**VORGEGEBENER TEXT**.
──────────

Helge Emminghaus hatte 1951 den Bombenanschlag des Drakenburger Attentäters bei den „Bremer Nachrichten“ überlebt. Die Lampe schenkte sie mir, als ich ihr half, aus einem alten Bauernhaus in Bremen auszuziehen, das dem Neubau eines Wohn-Geschäfts-Komplexes weichen musste.

Vor jetzt gut siebzig Jahren hatte, nur knapp fünf Kilometer von unserem Landhäuschen entfernt, der junge Mann gewohnt, der als der „Erfinder der Paketbombe“ gilt. Als er zwei Monate alt war, hatte ihn seine Mutter, eine ungarische Adlige namens Elisabeth von Halacz, bei einer Pflegefamilie abgegeben. Sein Ziehvater war Sprengmeister in einer Kiesgrube. Erich von Halacz soll schon als Jugendlicher Explosivstoffe gestohlen und vor einer Kirche und einer Polizeiwache gezündet haben.

Der Nienburger Autor Dieter Reis hat einem dokumentarischen Roman den Titel gegeben: „Nur vom Empfänger persönlich zu öffnen“. Das stand auf den Paketen, die der junge Mann per Post verschickt hatte und die in Eystrup und in Bremen explodierten. Die Schlagzeilen am Tag danach:

„Dr. Wolfard durch Attentat getötet“, „Bombenattentate alarmieren Norddeutschland“, „Höllenmaschinen töteten zwei Menschen“ – so lauteten die Schlagzeilen der Tageszeitungen in Deutschland und im Ausland am Tag nach den Sprengstoffanschlägen in Bremen und Eystrup. Am 29. November 1951 töteten in Paketrollen versteckte Sprengladungen den Chefredakteur der „Bremer Nachrichten“, Adolf Wolfard, sowie in Eystrup die 18-jährige Postangestellte Margret Grüneklee.

Adolf Wolfard war sofort tot, nachdem er in seinem Büro das Paket mit der Aufschrift „Nur vom Empfänger zu öffnen“ aufgeschnürt hatte. Durch die Wucht der Explosion wurden Werner Wien, Feuilletonredakteur der „Bremer Nachrichten“, sowie Wolfards Sekretärin Helge Emminghaus schwer verletzt. Die Detonation erschütterte das ganze Gebäude. Eine dritte Paketbombe war an den Verdener Kraftfutter-Hersteller Anton Höing adressiert worden. Durch Radiomeldungen gewarnt, alarmierte Höing die Kriminalpolizei, nachdem er Drähte an der Postsendung entdeckt hatte. Spezialisten öffneten das Paket. Es enthielt 1,5 Kilogramm des hochexplosiven Sprengstoffs „Donarit“. Zwei Wochen lang hielten die Ermittlungen nach dem Attentäter die junge Bundesrepublik in Atem, dann wurde der Mörder gefasst.

──────────

**ZU PRÜFENDE DATEN**.
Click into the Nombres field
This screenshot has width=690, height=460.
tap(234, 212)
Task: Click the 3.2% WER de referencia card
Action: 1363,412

──────────

**AUFGABENSTELLUNG**. Setze den Text über die Paketbombenanschläge von 1951 im Anschluss an seinen letzten Satz fort.

**ERGEBNIS**.
Reporter der „Bremer Nachrichten“ hatten nach intensiven Recherchen auf Postämtern und in der Nienburger Gegend etwas anfertigen lassen, was es zu jener Zeit noch nicht bei der Polizeiarbeit gab: eine Phantom-Skizze. Sie hatten auch herausgefunden, dass sich ein junger Mann dieses Aussehens einmal vergebens bei den „Bremer Nachrichten“ um die Ausbildung als Journalist beworben hatte. Der entscheidende Hinweis kam dann vom Chefredakteur der Nienburger Zeitung „Die Harke“, bei ihm hatte sich ebenfalls ein junger Mann namens Erich von Halacz beworben, der so ausgesehen hatte wie auf der Zeichnung der Bremer Kollegen.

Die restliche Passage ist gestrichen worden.